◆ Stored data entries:
• • • • • • •

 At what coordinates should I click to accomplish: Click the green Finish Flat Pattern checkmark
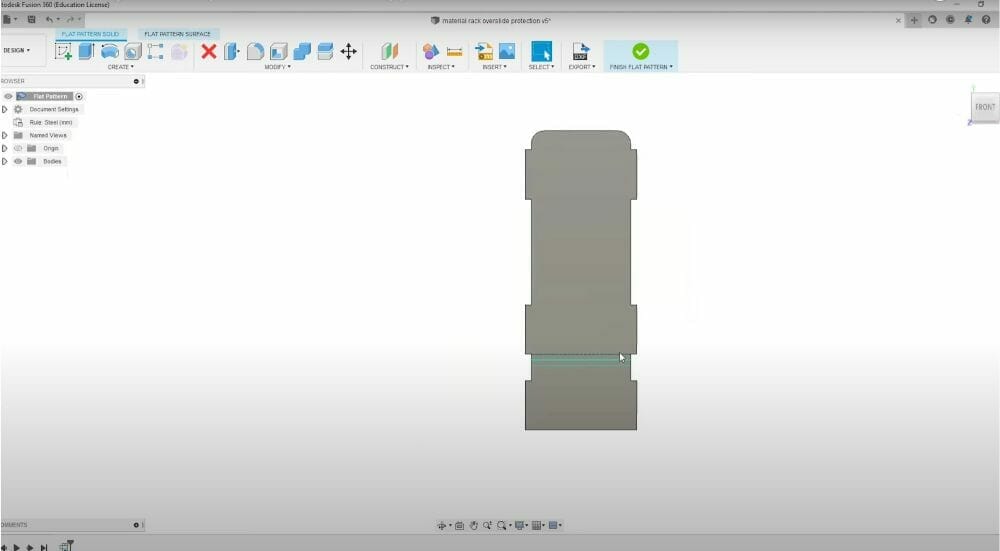(x=640, y=51)
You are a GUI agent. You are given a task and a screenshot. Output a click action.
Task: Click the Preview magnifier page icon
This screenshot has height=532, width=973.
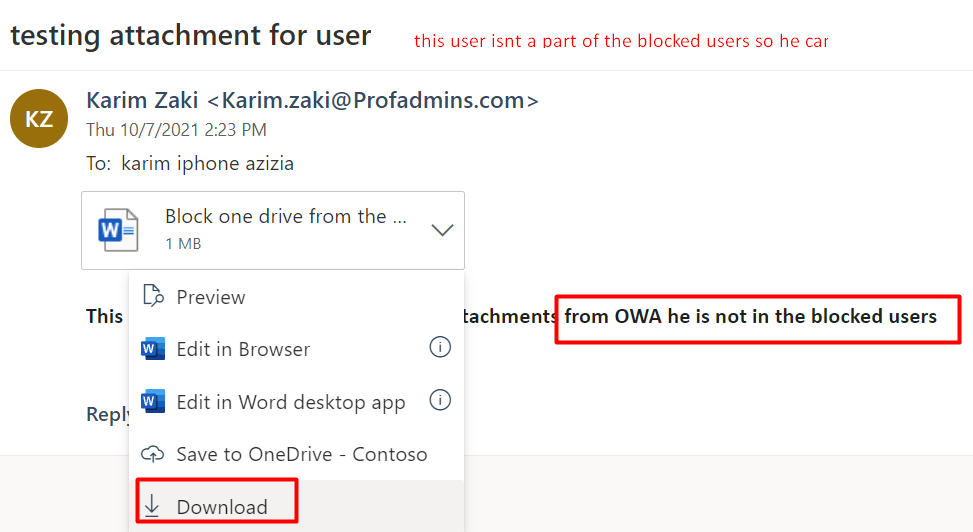coord(153,296)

• • • • • • •

◆ WHAT YOU NEED TO DO:
The records above should be returned exactly, with only their pictures held back.

◆ EXPECTED ANSWER:
 At what coordinates should I click to accomplish: Click the green Finish Flat Pattern checkmark
(x=640, y=51)
You are a GUI agent. You are given a task and a screenshot. Output a click action.
Task: Click the Preview magnifier page icon
This screenshot has height=532, width=973.
coord(153,296)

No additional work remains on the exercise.